A narrow lane runs through Harsil and is bordered on both sides by wooden houses in typical Garhwali architectural style. There are little streams, swept by willow tress, with dainty bridges across them and forest trails you can follow to your heart’s content. Harsil lay on the old caravan trail between Tibet and India, when trade and marriages flourished between the two countries. Harsil has a sizeable Bhotia population – many of whom use Harsil as their winter base.

The army has a strong presence in this town – and an army camp is based here perhaps because Harsil lies quite close to the China border.


3 Kms from Harsil at an altitude of 2800 meters Dharali, a small, picturesque village, could be called a suburb of Harsil. Its rajma (red kidney beans) and apples are famous in the region, including a variety called Wilson – obviously named after. Frederick E. Wilson , who settled here in the early 19th century and introduced the residents to potato- and apple-growing.The Bhagirathi flows close by and the village is surrounded by pine trees –with a breathtaking view of snow-clad peaks.

Dharali is the last village on this side of the Indo-Tibetan border and has a strong Tibetan influence; there is a permanent settlement of semi-nomadic Jadhs of the Nilang valley here.


Roughly 13 km upstream of Uttarkashi is the village of Maneri. Here, a lake – of an unbelievably beautiful and clear colour reflecting the surrounding conifers-- has been formed by damming the Bhagirathi, which is fast becoming a popular tourist attraction. The Maneri-Bhali project, which supplies 93 MW of power to Uttarakhand, is located on the left bank of Bhagirathi, close to Uttarkashi.

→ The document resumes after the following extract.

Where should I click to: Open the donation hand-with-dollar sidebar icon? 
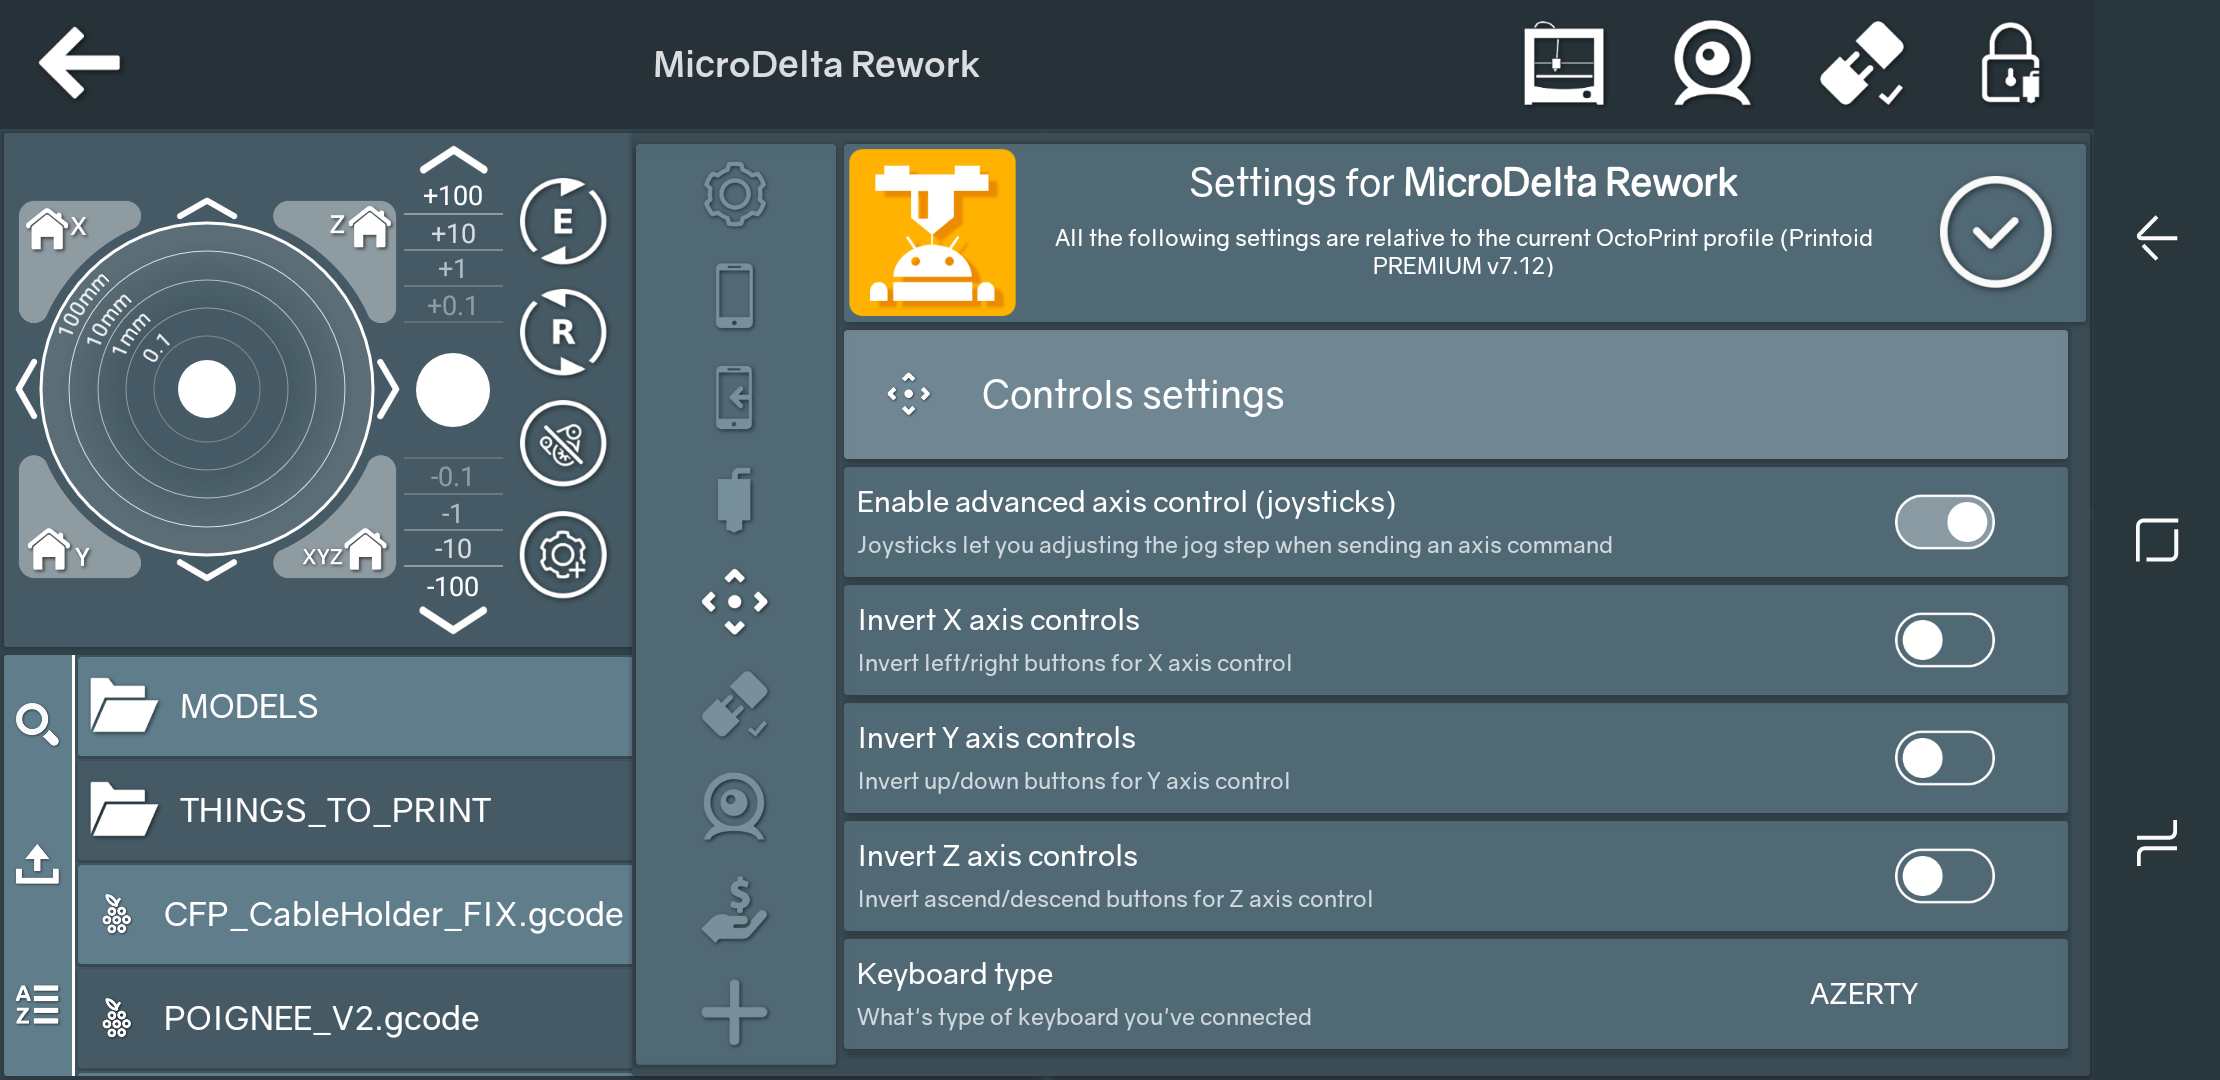(x=735, y=909)
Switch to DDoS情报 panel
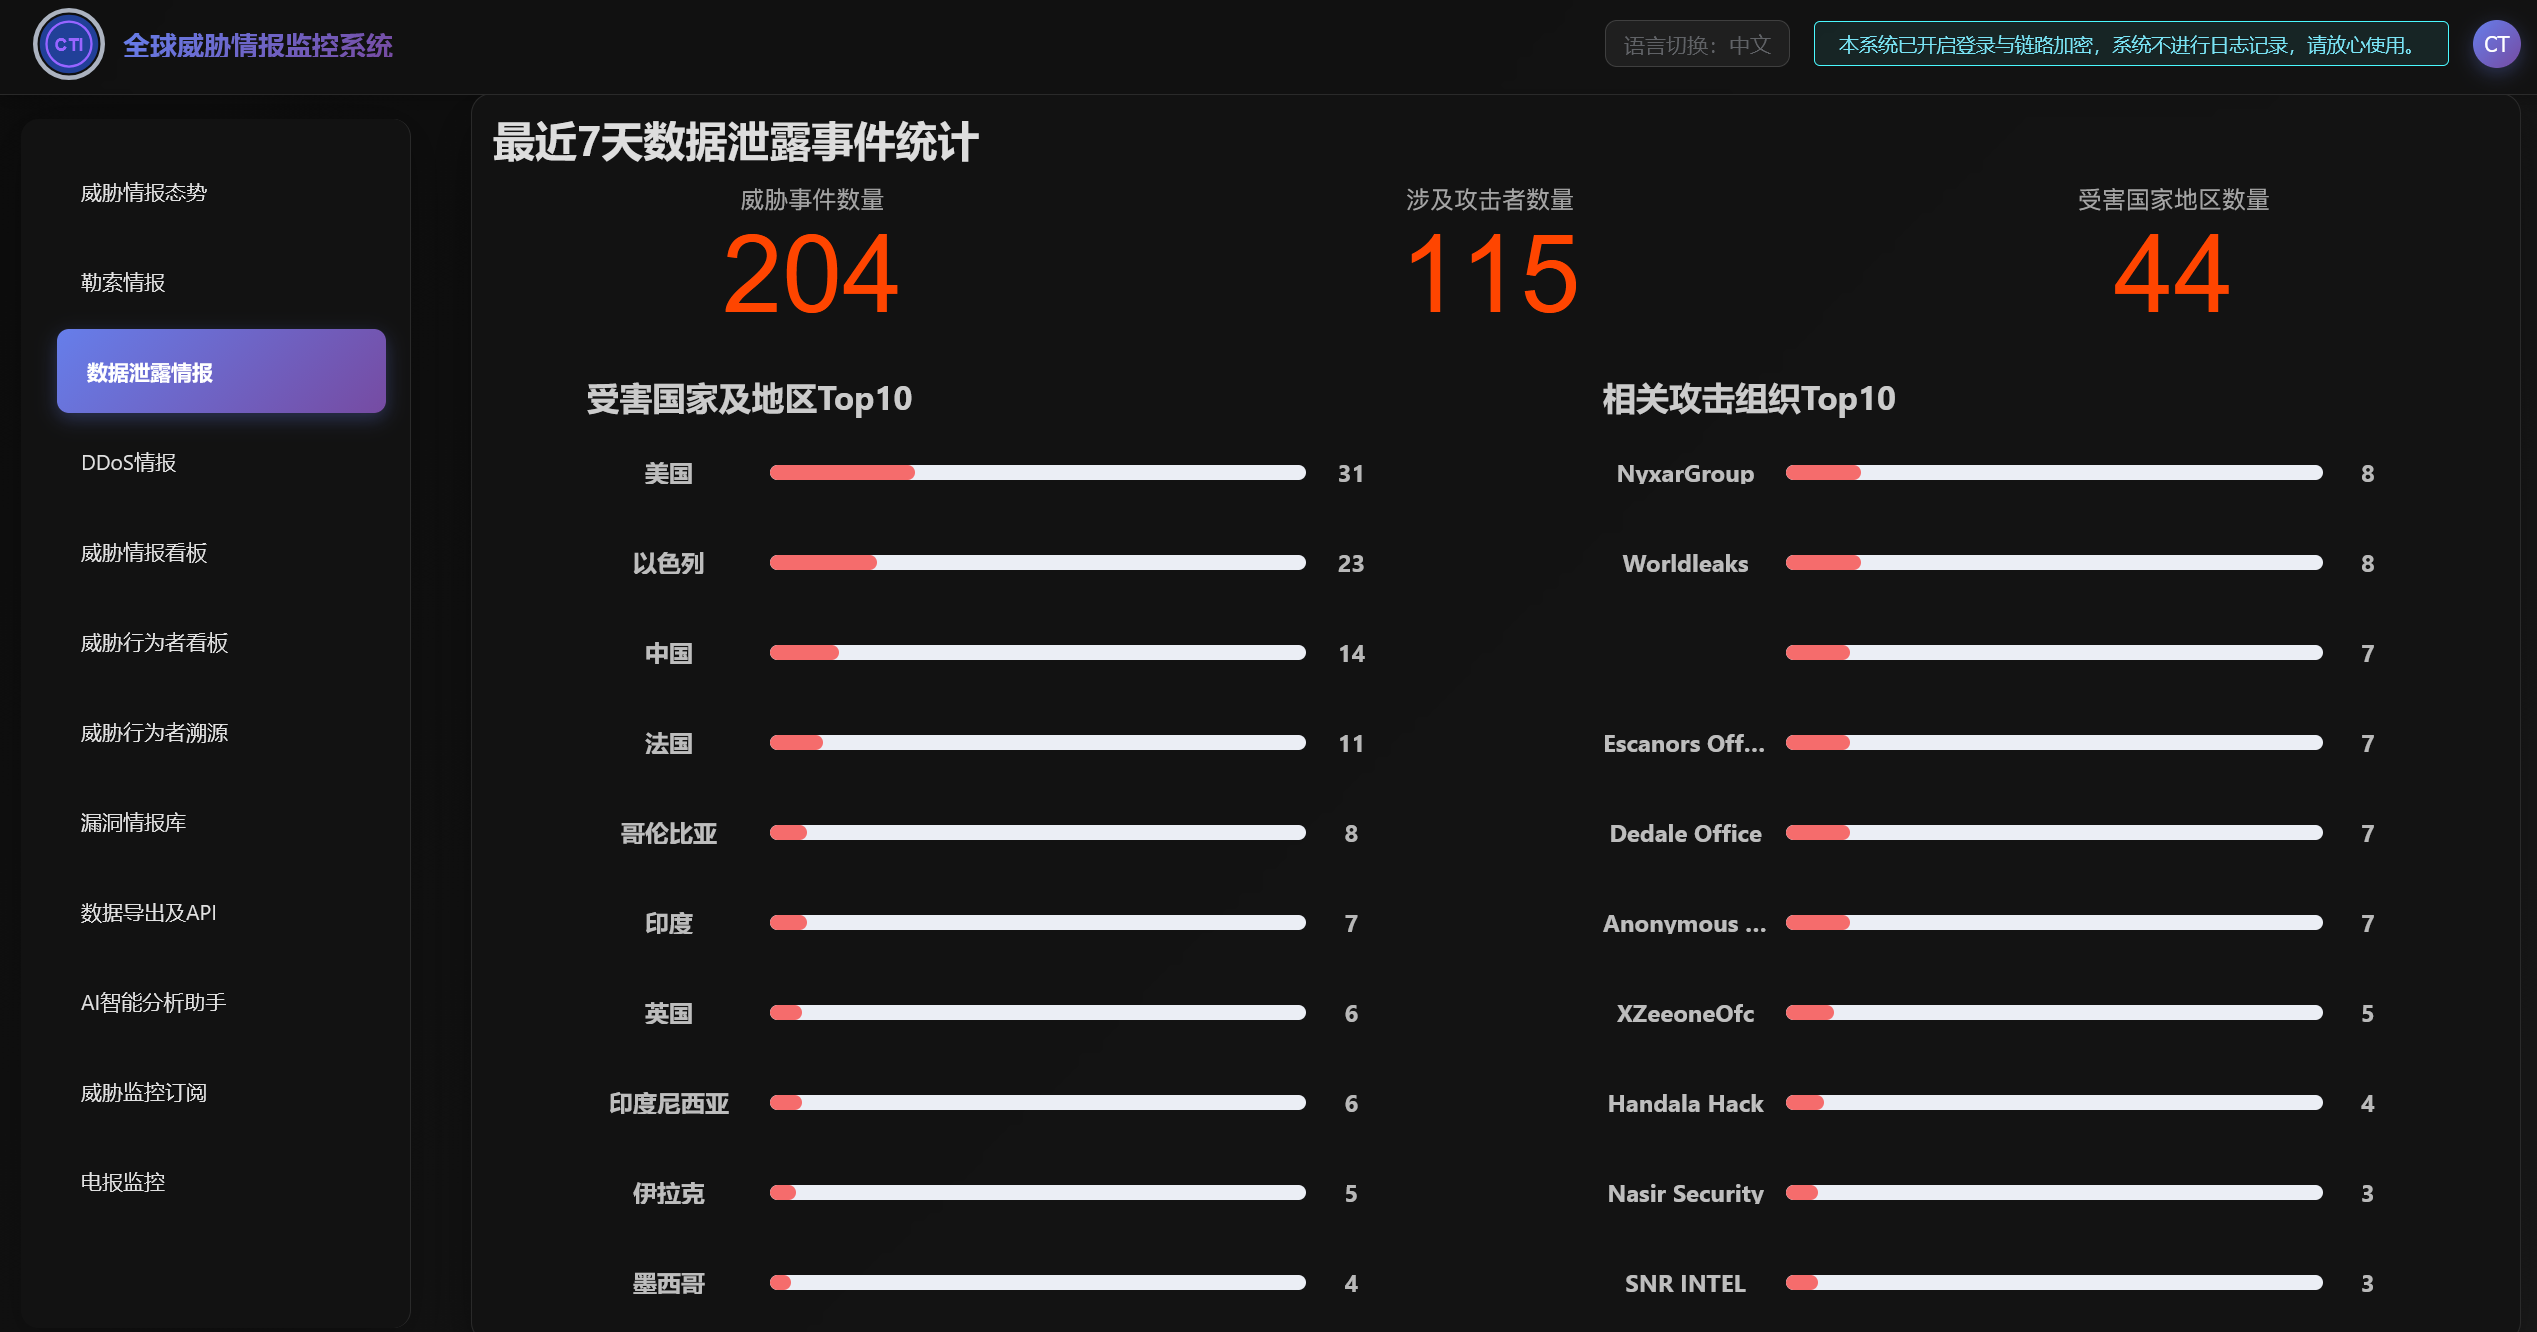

Located at an altitude of 1319 meter Gupkashi offers a panoramic view of the Mandakini valley below, Chaukhamba, Mandakini Darshan, Badrinath, Neelkanth, Ukhimath and the snow ranges of the Kedarnath atop ahead. It is a major town before Gaurikund – with services and facilities of a post and telegraph office, banks, a hospital, a police station and eateries.

The temples in Guptkashi are believed to be as old as time itself.Barely a kilometre or two down from Guptkashi, on the track to Ukhimath, is the Vidyapeeth, the most historic Sanskrit and Ayurved school in the entire state. It is no wonder that Guptkashi has a rich tradition of Ayurved practice and a host of Ayurvedacharya or practitioners of Ayurved.


Located at an altitude of 1875 meters Joshimath is the place where Adi Shankracharya, the 8th century religious reformer, attained enlightenment, and it is here that he set up the first ever Math or centre of learning before establishing the Badrinath shrine and three more Maths in different corners of the country. The town is also the seat of the Badrinath shrine in the winter months, and it is worshipped at the beautiful and ancient Narsingh Temple here. Its proximity to Badrinath, Auli and Niti Valley makes Joshimath an important tourist destination – and the combination of spiritualism and adventure that it offers visitors makes it an exciting place at any time of the year.